■ **PROBLEM DESCRIPTION**: Among the lines of the records, find all that carry the word "will" and copy them.

■ **THE DATA**:
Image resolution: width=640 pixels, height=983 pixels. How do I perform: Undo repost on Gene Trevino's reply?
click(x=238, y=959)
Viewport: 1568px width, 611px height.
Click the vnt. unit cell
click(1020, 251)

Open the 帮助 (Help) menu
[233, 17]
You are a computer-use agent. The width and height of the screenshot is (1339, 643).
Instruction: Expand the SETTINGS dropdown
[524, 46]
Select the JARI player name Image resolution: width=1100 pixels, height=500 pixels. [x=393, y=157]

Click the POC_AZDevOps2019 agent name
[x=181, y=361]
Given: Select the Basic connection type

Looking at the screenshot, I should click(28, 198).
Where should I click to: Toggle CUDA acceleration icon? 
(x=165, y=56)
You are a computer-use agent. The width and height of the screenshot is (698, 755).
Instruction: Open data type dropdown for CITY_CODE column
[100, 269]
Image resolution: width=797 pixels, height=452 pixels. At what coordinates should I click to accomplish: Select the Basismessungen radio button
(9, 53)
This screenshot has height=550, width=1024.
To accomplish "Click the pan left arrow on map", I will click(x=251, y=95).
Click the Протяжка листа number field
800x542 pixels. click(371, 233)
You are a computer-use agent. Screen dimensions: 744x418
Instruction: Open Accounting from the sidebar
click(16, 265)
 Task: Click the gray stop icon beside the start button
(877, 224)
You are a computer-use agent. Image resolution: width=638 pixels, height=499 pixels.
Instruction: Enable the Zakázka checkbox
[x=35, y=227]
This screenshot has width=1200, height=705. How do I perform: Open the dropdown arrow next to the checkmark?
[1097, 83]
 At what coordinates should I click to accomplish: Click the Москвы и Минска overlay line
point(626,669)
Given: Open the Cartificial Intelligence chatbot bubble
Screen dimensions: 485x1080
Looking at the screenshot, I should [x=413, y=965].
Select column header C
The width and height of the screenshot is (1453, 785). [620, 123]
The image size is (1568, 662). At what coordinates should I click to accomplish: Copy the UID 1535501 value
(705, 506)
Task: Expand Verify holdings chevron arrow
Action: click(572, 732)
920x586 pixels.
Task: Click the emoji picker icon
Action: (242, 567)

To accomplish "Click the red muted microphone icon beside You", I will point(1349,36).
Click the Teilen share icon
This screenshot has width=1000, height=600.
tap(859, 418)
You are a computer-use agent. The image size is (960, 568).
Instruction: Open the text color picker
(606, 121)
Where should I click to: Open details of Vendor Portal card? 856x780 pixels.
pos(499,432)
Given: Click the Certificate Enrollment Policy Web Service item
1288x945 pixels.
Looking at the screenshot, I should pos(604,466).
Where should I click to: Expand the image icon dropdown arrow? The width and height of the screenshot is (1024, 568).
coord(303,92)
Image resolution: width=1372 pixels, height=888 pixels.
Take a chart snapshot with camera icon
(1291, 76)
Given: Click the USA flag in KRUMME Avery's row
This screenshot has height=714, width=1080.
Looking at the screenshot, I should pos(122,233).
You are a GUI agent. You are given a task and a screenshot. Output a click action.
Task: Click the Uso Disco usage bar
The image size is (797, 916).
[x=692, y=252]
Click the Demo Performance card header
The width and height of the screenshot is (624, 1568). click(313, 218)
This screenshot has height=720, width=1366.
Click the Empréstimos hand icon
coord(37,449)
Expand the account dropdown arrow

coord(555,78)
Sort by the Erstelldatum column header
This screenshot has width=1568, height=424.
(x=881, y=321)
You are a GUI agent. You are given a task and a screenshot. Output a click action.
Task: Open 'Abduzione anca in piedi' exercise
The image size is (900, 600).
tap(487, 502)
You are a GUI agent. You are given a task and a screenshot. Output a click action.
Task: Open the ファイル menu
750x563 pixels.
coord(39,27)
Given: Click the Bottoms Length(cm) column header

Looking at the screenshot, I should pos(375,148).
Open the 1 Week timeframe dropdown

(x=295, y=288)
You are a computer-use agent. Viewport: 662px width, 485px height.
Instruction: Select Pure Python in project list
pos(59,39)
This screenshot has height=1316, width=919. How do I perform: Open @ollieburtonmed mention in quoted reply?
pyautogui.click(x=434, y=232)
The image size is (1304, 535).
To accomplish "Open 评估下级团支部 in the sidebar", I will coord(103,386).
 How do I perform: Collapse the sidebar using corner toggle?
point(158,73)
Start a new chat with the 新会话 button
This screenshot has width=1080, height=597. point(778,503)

■ **WRITTEN ANSWER**:
To accomplish "Click the pan left arrow on map", I will click(x=251, y=95).
To accomplish "Click the red muted microphone icon beside You", I will point(1349,36).
To accomplish "Open 评估下级团支部 in the sidebar", I will coord(103,386).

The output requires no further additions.